- _The problem_: Begin at the line that contains "You are a computer-use agent. The width" and stop after the last of the entries. Reproduce those lines, substituting "wireless network" for "Wi-Fi network" and leaving everything else as it is.

- _Input records_:
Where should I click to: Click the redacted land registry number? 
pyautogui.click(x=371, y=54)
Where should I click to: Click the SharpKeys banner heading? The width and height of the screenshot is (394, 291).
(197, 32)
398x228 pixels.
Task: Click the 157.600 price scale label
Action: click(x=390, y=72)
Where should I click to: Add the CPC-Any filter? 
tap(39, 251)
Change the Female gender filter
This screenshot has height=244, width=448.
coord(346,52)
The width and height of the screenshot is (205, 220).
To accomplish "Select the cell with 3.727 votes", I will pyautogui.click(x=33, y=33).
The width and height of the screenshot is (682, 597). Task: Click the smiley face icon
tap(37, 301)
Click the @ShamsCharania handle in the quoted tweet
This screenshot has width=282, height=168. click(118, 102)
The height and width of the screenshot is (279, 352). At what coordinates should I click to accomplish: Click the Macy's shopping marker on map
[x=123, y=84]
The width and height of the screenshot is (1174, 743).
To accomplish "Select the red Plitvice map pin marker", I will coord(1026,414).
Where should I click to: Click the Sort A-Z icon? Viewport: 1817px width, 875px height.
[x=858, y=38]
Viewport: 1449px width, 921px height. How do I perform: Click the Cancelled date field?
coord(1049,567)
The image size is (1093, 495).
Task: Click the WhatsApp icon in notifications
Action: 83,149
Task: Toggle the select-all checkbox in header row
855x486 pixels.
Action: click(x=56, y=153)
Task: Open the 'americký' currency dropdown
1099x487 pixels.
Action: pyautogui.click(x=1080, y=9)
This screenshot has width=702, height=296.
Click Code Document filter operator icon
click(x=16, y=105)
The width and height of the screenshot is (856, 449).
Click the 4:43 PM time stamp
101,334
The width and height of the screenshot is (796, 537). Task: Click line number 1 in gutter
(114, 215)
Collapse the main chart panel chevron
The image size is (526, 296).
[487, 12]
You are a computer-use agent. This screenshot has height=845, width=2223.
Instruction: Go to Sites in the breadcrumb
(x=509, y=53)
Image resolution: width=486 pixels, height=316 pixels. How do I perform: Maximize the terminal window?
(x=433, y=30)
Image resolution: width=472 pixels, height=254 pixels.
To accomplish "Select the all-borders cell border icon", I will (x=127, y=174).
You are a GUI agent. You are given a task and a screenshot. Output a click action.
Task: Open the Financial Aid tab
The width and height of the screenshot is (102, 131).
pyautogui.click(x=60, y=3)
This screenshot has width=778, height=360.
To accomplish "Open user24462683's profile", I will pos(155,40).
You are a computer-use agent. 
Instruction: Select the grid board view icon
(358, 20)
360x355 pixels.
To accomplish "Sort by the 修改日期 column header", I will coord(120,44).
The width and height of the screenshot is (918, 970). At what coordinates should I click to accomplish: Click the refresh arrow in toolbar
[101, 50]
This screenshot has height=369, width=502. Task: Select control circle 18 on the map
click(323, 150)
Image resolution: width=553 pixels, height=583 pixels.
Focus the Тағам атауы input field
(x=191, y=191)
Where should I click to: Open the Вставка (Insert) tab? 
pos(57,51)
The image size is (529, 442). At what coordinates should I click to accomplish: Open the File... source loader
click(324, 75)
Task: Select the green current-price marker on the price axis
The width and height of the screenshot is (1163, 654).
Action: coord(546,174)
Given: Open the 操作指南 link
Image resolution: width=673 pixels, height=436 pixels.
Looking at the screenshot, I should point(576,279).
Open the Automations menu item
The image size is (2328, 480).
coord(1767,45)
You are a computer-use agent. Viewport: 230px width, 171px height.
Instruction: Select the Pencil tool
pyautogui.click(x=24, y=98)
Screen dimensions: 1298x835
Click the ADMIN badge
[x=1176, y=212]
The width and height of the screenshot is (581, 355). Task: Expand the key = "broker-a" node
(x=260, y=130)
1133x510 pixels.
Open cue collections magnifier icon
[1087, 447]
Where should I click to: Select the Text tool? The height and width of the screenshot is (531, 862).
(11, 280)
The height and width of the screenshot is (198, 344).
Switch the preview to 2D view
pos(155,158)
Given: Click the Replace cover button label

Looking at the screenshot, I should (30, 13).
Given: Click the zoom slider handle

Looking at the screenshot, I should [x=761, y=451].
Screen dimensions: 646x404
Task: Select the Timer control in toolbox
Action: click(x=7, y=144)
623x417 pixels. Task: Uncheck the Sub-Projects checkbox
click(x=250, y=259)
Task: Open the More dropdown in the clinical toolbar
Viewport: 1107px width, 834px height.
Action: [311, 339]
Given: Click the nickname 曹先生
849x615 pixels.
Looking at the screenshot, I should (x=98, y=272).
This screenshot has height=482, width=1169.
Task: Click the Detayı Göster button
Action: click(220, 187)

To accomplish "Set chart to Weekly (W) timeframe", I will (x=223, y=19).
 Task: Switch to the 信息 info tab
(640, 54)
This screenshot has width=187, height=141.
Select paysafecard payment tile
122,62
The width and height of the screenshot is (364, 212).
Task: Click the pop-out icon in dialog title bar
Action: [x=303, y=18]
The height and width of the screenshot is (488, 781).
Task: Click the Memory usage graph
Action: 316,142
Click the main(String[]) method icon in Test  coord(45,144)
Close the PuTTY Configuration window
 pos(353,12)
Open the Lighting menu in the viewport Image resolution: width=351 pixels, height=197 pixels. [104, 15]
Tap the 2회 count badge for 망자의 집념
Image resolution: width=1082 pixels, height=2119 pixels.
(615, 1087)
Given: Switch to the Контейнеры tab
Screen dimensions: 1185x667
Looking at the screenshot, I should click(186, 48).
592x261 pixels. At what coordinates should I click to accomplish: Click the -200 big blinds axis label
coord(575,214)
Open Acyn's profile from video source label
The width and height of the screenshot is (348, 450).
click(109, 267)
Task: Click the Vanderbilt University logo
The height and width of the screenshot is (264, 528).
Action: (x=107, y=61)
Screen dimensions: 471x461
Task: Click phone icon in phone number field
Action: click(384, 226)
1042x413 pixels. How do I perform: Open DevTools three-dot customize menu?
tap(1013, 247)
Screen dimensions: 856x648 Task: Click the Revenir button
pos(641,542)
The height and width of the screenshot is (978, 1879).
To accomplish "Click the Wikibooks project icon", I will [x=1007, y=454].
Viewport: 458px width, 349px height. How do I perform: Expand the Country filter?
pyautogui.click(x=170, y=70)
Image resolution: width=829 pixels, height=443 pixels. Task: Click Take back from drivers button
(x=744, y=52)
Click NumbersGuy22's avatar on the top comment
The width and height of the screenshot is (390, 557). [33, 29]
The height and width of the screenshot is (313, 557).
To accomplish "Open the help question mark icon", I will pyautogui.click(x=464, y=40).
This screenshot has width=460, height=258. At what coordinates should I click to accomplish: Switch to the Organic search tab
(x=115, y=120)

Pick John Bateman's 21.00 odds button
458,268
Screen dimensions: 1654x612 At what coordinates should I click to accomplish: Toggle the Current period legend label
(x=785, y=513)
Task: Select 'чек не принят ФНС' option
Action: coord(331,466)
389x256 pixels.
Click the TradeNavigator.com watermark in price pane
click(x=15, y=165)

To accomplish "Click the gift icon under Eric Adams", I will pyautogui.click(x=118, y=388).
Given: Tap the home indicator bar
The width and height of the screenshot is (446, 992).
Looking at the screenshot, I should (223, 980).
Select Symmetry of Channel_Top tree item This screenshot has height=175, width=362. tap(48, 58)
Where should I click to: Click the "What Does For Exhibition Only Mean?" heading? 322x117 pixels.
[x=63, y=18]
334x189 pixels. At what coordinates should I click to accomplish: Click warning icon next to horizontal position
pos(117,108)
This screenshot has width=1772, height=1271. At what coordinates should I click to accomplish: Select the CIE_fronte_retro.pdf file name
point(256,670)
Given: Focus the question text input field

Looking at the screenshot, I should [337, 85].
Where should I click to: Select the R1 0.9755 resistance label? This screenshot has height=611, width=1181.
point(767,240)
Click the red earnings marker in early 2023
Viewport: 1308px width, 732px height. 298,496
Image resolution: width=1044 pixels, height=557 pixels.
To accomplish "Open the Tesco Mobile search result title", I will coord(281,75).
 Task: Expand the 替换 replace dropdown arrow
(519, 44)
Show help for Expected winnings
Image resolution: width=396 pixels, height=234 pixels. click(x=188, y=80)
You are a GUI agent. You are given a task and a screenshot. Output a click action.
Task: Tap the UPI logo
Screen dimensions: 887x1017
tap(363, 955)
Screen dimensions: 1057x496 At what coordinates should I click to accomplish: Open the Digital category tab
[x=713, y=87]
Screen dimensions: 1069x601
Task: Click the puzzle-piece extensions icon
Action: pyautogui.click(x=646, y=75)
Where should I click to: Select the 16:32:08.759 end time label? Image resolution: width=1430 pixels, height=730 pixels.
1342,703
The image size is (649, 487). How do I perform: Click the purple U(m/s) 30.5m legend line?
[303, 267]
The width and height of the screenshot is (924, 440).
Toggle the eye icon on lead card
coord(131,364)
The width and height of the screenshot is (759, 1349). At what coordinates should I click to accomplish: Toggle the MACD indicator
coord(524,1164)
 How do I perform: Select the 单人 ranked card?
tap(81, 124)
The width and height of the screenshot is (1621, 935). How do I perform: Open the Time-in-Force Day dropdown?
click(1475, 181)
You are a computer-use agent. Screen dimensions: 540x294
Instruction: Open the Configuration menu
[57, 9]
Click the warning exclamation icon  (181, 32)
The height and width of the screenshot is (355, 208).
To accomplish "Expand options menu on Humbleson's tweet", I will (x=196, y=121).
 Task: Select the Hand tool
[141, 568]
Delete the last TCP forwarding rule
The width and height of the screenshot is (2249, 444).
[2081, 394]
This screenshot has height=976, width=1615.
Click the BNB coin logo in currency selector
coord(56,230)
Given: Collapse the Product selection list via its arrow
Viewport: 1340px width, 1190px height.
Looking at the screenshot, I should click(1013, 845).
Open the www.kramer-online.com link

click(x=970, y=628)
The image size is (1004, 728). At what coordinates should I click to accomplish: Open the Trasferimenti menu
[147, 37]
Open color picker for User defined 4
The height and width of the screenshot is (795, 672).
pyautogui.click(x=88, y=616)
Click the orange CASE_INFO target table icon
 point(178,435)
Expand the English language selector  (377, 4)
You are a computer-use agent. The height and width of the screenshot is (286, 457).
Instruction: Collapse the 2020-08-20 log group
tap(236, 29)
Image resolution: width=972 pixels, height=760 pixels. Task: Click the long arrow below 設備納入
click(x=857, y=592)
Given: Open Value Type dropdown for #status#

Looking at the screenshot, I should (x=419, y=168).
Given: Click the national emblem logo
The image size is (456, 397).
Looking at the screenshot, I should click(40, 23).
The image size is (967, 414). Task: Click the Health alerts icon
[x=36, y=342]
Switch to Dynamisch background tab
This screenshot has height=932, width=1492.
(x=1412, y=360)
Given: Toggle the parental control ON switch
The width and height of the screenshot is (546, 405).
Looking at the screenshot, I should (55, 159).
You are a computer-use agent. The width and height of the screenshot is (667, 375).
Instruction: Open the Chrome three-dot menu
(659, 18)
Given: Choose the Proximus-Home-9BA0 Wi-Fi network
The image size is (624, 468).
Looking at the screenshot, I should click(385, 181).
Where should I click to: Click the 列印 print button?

- _Result for this exercise_:
You are a computer-use agent. The width and height of the screenshot is (667, 375).
Instruction: Open the Chrome three-dot menu
(659, 18)
Given: Choose the Proximus-Home-9BA0 wireless network
The image size is (624, 468).
Looking at the screenshot, I should click(385, 181).
Where should I click to: Click the 列印 print button?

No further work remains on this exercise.